Let us examine that. There are two stamp duties. My claim is that, in the case of the ordinary 5 per cent. rate, the vendors will pay it because purchasers are in competition.

Mr. Morrissey

They are not.

They are in competition when houses are scarce.

Mr. Morrissey

If the houses were not scarce, the Minister would be right.

If there were more houses which people could buy, then it would be a different proposition. But, when houses are scarce, it is the vendor who will pay.

Mr. Morrissey

I think the Minister misunderstands the position.

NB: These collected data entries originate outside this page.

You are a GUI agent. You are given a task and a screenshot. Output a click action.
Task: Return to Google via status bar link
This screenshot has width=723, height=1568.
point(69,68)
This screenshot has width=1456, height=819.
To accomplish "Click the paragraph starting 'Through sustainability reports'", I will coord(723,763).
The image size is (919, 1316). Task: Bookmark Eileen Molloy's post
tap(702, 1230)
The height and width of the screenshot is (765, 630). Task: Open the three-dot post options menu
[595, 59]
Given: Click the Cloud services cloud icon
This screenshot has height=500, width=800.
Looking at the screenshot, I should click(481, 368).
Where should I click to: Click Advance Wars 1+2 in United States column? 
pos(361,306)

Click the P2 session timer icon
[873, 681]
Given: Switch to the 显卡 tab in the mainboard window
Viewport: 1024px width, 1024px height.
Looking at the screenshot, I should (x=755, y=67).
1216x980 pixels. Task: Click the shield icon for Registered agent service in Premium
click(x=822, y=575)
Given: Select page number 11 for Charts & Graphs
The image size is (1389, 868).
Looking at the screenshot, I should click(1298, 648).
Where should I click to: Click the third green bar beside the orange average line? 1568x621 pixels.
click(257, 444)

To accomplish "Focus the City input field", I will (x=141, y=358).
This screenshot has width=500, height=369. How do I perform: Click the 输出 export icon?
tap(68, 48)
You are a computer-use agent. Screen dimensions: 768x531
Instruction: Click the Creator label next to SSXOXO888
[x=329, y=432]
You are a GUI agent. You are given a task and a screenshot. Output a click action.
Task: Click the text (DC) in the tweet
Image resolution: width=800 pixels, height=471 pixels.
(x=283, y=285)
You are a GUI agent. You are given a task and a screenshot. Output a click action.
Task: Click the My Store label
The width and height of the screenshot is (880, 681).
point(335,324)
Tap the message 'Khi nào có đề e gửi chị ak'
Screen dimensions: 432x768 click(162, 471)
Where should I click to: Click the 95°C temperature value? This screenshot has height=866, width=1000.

The fact that a 25 per cent. stamp duty has to be paid by foreigners puts Irishmen in a better position to compete with them to the extent of 20 per cent. Take the £2,000 house that Deputy Morrissey mentioned. The Irishman who can either borrow or save £2,000 at the present time pays £20 stamp duty on such a house. If he has only £2,000 or can only raise £2,000, he will have to bid for the house to such an amount less than £2,000 as will enable him to pay the stamp duty, the auctioneer's fees, the solicitor's costs and other costs. Having to pay £80 stamp duty, his price for that house will be £80 less. The price of the house now is £2,000 simply because the man whom Deputy Morrissey mentioned, who is living in a flat, and has saved a few hundred pounds and is going to borrow £1,500 from a building society, is out to buy the house, and the man who is living in a room has to put himself in the same position in order to compete. All that each of them can pay is £2,000—they cannot go any more—and if they could raise £3,000 at the moment, the price of the house would be £3,000.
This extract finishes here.